Americaís Cup Builds Sustainable Event From the Bottom Up

Borrowing some of the tools and measures adopted by the organizers of the Summer Olympic Games in London, the Americaís Cup Sustainability Plan sets a new green standard for future like-sized events happening in the Bay Area.

In addition to the thousands of people expected to view the races from beaches and other landside vantage points, pleasure-boat owners from around the world will descend on the Bay for a front row view of the action. Photo: Gilles Martin-Raget/www.martin-raget.com

By Bill Picture

Published: August, 2012

Borrowing some of the tools and measures adopted by the organizers of the Summer Olympic Games in London, the America’s Cup Sustainability Plan sets a new green standard for future like-sized events happening in the Bay Area.

The plan—which all involved say they are very proud of—is the result of lengthy discussions with agencies entrusted with the Bay Area’s environmental health, as well as a yearlong public comment period in which the general public was invited to weigh in on the local environmental impact of the upcoming America’s Cup races and suggest ways to minimize that impact.

The organizers of the Winter Olympic Games held in Vancouver in 2010 were arguably the first to take a holistic approach to event planning, with thought and action being taken to benefit the host city on every conceivable level—from creating jobs and supporting local businesses, to setting strict eco-standards for vendors and the event in general. America’s Cup is bringing that biggest-picture methodology to the United States, with sustainability being a key (and prominent) piece of the planning process.

"There were environmental conditions worked into the agreement we signed with the City in 2010, but our CEO was already committed to sustainability," said Jill Savery, America’s Cup Head of Sustainability.

When it was suggested that America’s Cup be the first event ever to undergo a very detailed environmental impact analysis under the California Environmental Quality Act, organizers consented without any arm-twisting. "We already hold ourselves to a very high standard; so we said we’d do it," Savery said.

###

*Problems*:
a - In the America's Cup article, reproduce the passage starting with "The organizers of the Winter" and going on through "Head of Sustainability.", substituting "comprehensive" for "holistic".
b - Translate this sentence from the America's Cup article into Spanish: "When it was suggested that America’s Cup be the first event ever to undergo a very detailed environmental impact analysis under the California Environmental Quality Act, organizers consented without any arm-twisting."
Answer these using only the America's Cup article.

*Data block*:
###

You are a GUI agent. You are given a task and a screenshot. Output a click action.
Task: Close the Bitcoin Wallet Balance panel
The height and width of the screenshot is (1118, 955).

###

*Solutions for each task*:
a -
The organizers of the Winter Olympic Games held in Vancouver in 2010 were arguably the first to take a comprehensive approach to event planning, with thought and action being taken to benefit the host city on every conceivable level—from creating jobs and supporting local businesses, to setting strict eco-standards for vendors and the event in general. America’s Cup is bringing that biggest-picture methodology to the United States, with sustainability being a key (and prominent) piece of the planning process.

"There were environmental conditions worked into the agreement we signed with the City in 2010, but our CEO was already committed to sustainability," said Jill Savery, America’s Cup Head of Sustainability.

b - Cuando se sugirió que la America's Cup fuera el primer evento en someterse a un análisis muy detallado de impacto ambiental conforme a la Ley de Calidad Ambiental de California, los organizadores accedieron sin que hubiera que presionarlos.